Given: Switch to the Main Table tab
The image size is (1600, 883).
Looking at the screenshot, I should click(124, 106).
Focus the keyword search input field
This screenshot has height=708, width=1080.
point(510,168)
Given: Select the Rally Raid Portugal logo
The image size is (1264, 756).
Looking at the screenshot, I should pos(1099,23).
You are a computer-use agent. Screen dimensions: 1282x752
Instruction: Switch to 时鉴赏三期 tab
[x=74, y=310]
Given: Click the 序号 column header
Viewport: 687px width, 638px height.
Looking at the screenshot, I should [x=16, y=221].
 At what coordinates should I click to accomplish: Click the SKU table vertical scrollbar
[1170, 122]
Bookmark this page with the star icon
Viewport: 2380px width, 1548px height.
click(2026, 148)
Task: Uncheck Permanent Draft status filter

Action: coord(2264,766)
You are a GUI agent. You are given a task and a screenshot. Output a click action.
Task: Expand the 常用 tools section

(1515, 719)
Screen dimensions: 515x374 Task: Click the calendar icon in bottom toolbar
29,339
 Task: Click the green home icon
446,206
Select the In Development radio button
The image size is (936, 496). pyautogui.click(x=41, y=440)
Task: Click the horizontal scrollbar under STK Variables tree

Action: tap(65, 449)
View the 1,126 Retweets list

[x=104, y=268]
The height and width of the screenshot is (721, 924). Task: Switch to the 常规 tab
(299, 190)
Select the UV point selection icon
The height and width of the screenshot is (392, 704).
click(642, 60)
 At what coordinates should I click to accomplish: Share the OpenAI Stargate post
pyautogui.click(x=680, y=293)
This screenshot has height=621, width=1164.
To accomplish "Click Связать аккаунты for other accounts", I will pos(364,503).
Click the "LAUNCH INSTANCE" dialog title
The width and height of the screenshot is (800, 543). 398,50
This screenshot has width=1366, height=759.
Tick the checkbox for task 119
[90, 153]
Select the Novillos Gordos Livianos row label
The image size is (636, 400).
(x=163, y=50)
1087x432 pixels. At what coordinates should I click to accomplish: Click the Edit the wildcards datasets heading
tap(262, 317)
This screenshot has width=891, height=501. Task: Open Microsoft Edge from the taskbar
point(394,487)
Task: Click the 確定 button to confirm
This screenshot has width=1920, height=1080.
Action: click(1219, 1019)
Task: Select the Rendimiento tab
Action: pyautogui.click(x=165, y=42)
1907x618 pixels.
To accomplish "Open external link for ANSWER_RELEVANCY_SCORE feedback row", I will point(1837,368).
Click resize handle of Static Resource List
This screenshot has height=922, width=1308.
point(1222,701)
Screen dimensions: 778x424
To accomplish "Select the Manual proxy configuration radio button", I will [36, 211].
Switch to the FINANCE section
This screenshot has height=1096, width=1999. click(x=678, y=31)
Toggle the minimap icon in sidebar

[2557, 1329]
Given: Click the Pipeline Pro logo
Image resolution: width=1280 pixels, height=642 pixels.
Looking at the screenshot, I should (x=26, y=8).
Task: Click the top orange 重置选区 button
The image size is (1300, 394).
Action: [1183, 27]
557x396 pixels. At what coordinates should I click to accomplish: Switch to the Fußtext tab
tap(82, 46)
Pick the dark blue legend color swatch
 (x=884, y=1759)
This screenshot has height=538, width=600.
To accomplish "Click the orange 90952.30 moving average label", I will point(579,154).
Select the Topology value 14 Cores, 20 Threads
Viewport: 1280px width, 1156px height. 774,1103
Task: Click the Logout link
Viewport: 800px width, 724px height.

What to produce ▸ Locate every line in the records above that contains the string "Switch" and copy each one out.

The output ▸
Given: Switch to the Main Table tab
Instruction: Switch to 时鉴赏三期 tab
The height and width of the screenshot is (721, 924). Task: Switch to the 常规 tab
Switch to the FINANCE section
557x396 pixels. At what coordinates should I click to accomplish: Switch to the Fußtext tab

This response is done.